──────── 本文

J.COLUMBUS 「何日か経つと、(ビートの値段が)高そうだなとか考えちゃって腰が重くなるからサクッと動いたほうがいいんですよね。金額を知って諦めることも多々あるから。ニューヨークのプロデューサーに頼むとびっくりするような値段を提示される時があるけど、俺の勝手なイメージだとベイ・エリアは意外と高くない。実際メカニックスのビートは現実的な値段だった。そこで、どんなビートをリクエストしようかっていう話になりますよね。ILL-TEEと話をしたあとにあらためてメカニックスの〈I'm So Oakland〉っていう俺の好きな曲を聴いたらやっぱりめちゃくちゃカッコよくて。そこはILL-TEEとも意見が一致したから、その曲のテイストに近いビートを送ってもらった感じですね」
ILL-TEE 「〈I'm So Oakland〉は、ベースの音がベェイベェイ鳴ってる感じが特徴的な曲なんですよね。で、1週間以内ぐらいにMERCYくん伝いでビートが4曲ぐらいで送られてきたなかから、2曲を選びましたね」
ILL-TEE 「だから、DJフレッシュが誰かと組んで出したアルバムを聴くと、聴いたことあるトラックがよくある。あと、仙人掌が〈BACK TO MAC feat. ERA & MUD〉(仙人掌『VOICE』収録)で使ったDJフレッシュのトラックをベイ・エリアのちょっとマイナーなラッパーが使ってて。それを俺がiTunesで発見してしまった(笑)」

────────────────
──────── 項目一覧

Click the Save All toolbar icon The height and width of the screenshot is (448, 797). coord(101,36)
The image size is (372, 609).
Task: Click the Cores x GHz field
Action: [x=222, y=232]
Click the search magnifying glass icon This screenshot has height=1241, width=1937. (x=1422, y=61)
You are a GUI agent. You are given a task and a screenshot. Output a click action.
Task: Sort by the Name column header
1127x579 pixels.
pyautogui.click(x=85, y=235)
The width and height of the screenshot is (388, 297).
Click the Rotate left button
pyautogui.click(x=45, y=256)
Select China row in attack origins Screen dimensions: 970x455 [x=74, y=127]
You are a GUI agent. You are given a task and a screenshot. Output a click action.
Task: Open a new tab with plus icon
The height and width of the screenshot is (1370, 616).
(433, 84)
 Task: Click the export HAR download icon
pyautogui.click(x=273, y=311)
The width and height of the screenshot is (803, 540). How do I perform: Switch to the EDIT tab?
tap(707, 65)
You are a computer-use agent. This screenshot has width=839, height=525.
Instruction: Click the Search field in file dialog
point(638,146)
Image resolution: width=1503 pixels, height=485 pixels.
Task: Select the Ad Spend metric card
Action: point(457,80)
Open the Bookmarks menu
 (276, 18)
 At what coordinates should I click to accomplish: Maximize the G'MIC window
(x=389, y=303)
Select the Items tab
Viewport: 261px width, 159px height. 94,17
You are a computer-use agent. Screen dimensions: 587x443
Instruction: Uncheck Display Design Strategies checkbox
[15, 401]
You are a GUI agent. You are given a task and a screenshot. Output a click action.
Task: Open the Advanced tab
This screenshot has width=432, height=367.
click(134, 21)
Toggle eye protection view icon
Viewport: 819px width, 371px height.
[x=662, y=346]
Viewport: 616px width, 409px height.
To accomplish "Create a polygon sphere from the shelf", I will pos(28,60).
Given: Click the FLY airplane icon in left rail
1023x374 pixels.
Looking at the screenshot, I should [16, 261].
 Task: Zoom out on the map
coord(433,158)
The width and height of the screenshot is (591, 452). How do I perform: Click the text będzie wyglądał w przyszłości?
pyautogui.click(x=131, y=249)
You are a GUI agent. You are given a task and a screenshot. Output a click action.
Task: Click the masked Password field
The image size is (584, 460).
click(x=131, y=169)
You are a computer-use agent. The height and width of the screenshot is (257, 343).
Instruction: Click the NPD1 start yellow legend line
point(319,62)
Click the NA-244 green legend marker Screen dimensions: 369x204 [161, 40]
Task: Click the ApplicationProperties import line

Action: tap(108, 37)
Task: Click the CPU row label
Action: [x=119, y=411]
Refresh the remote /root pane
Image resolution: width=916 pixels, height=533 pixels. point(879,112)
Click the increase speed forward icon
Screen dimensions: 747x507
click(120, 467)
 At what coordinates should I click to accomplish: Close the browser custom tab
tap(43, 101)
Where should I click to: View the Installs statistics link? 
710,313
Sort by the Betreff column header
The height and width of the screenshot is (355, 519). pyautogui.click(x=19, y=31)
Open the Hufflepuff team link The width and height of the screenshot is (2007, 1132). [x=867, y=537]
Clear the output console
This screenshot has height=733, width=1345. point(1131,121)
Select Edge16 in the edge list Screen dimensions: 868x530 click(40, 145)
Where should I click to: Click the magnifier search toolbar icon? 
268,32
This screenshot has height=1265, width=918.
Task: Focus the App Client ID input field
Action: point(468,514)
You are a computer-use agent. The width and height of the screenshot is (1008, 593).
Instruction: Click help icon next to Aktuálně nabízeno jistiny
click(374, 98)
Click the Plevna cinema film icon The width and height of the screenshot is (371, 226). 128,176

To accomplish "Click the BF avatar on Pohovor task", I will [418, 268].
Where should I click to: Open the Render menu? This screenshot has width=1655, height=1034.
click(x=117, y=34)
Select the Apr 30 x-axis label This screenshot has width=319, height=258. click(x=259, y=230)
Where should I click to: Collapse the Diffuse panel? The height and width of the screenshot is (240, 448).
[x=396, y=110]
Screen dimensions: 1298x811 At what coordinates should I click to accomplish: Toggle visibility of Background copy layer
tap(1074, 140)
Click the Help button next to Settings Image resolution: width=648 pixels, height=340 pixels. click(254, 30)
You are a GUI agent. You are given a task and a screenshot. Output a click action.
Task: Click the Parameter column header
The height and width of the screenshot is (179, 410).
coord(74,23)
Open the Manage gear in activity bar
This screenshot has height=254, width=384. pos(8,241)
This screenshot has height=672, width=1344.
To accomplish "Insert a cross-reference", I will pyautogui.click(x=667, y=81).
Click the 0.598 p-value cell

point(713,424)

────────────────

出題 1>
ビート依頼についての対談から、次の問いに答えよ。
(a) J.COLUMBUSは、ベイ・エリアのプロデューサーのビートの値段についてどんなイメージを持っているか。
(b) ILL-TEEによると、〈I'm So Oakland〉はどんな点が特徴的な曲か。
(c) 送られてきたビートは何曲ぐらいで、そのうち何曲を選んだか。
出題 2>
ビート依頼についての対談で、J.COLUMBUSがサクッと動いたほうがいいと言う理由を、1〜3文で説明せよ。
出題 3>
ビート依頼についての対談の続きを書いてください。

解答 1>
(a) 意外と高くない。
(b) ベースの音がベェイベェイ鳴ってる感じ。
(c) 4曲ぐらい送られてきて、2曲を選んだ。

解答 2>
何日か経つと、ビートの値段が高そうだと考えてしまい、腰が重くなるから。また、金額を知って諦めることも多々あるから。

解答 3>
J.COLUMBUS 「最初PRESIDENTS HEIGHTSを3人でやろうってなった時、かつてNORDEってバンドをやってて、いまGang Up On Againstっていうバンドに参加しているHARUKIってヤツのトラックでラップしようって話だったんですよ。HARUKIは昔、Dr.GR名義で、YUKSTA-ILLとかにもトラックを提供しているはず。だから、いろんなセンスのヤツがいて、同じMEDULLAのなかで、MASS-HOLEは東海岸のヒップホップの王道の方に向かったけど、ILL-TEEはベイ・エリアの方向に行ったっていうのも面白い。ILL-TEEはDJもやるしトラックのチョイスの仕方も独特だし、ラップもニューヨークのラップの乗り方とは確実に違う」
――そこで、今回リリースした「STAY TRUE」と「BOTTLE AFTER BOTTLE」の2曲入りのシングルなんですが、前者の1曲目は硬派なステイトメントの曲で、後者の2曲目はレイドバックした曲ですよね。「STAY TRUE」は、トラックはベイ・エリアですけど、タイトルのワード・センスとかは東海岸っぽい感じもありますよね。
ILL-TEE 「そこは、染みついているMEDULLA感ですかね(笑)」
J.COLUMBUS 「〈STAY TRUE〉は、ROCKCRIMAZ(ILL-TEEがヴォーカルを務めるハードコア・バンド)の『DOWN WITH IT』(2018年)を作ってる時に録音してますよね」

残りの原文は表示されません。